И Герман начал рассказывать Володе о Танюше и своей жизни. Герман рассказал о том, что с ним случилось вчера — про Владика Танцорова, и о том, что с ним случилось вообще — как он уткнулся лбом в безысходность. Рассказал, что его жена угасает, а он ничего не может поделать: для него в мире кончились дороги, и потому он придумал бежать в Индию.

— Я хочу попросить тебя, Володя… Если у меня не получится… Мне надо, чтобы она узнала, зачем я всё это сделал. Расскажи ей, пожалуйста. Не хочу для неё стать пропавшим без вести — хуже этого не бывает.

Они стояли на платформе под фонарём. С непроглядно‑чёрного неба сеялся мелкий снег, пылью висел в воздухе. Мимо плыли длинные вагоны с полутёмными окнами. Через платформу тащило клочья белого пара.

— Конечно, я всё ей объясню, Герыч, — кивнул Володя. — Только ты не прав. Ты решил искупить все грехи мира хотя бы перед одним человеком. Но это тебе нужна Индия. А твоей жене нужен ты сам. Подумай ещё, Немец.

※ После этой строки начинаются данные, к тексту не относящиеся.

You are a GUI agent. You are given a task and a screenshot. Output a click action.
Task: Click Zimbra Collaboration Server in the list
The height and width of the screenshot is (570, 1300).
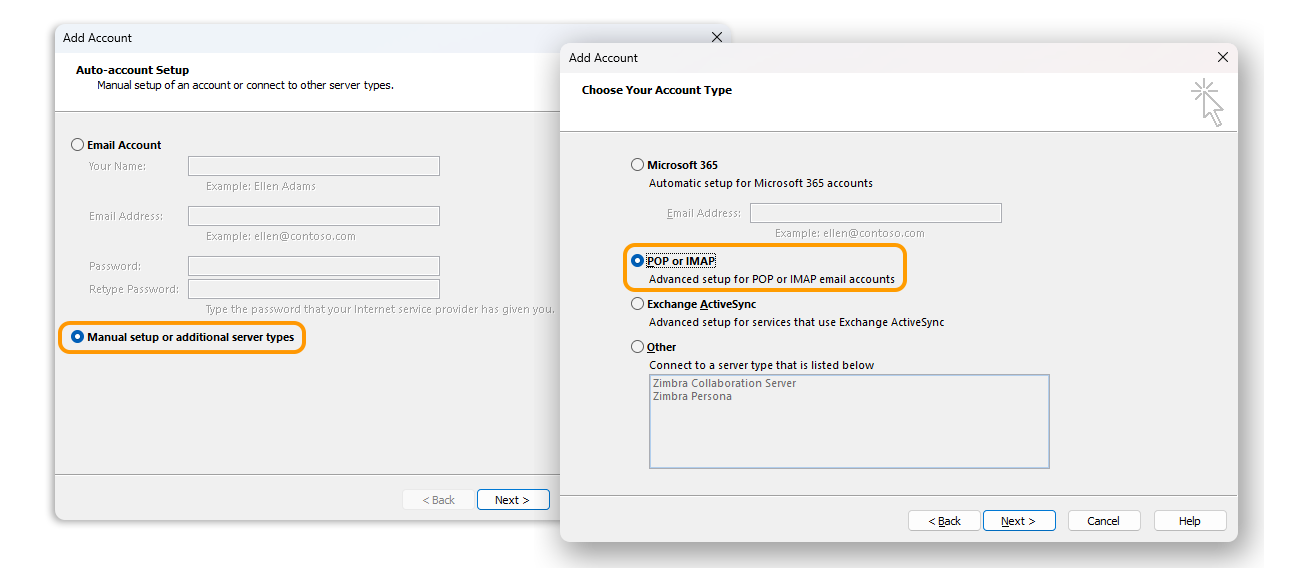[725, 383]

«Подумай ещё, Немец». Он подумал.

Где‑то после полудня на какой‑то степной станции он сошёл с поезда, и поезд уехал дальше — в Самару, а он взял билет обратно до Батуева. Он испытывал неимоверное облегчение. Он говорил себе, что Танюшу нельзя оставлять одну и ему нужно быть рядом хотя бы невидимым. И всё это было правдой. Но он даже себе не признавался, что последней песчинкой, которая перетянула чашу весов, была невозможность находиться вдали от денег.

Глава четвёртая

Егора Быченко хоронили на Затяге, на мемориале «афганцев», — всё же не простой ветеран, а руководитель организации и орденоносец. Впрочем, мемориала пока ещё не возвели; имелся только участок с десятком недавних могил. Эти могилы уже не вызывали недоумения — типа «как же так, парни выжили в Афгане и погибли дома?» Да всё понятно. Недоумение осталось где‑то в прошлом, когда хоронили Гудыню. Но кто сейчас помнит Гудыню?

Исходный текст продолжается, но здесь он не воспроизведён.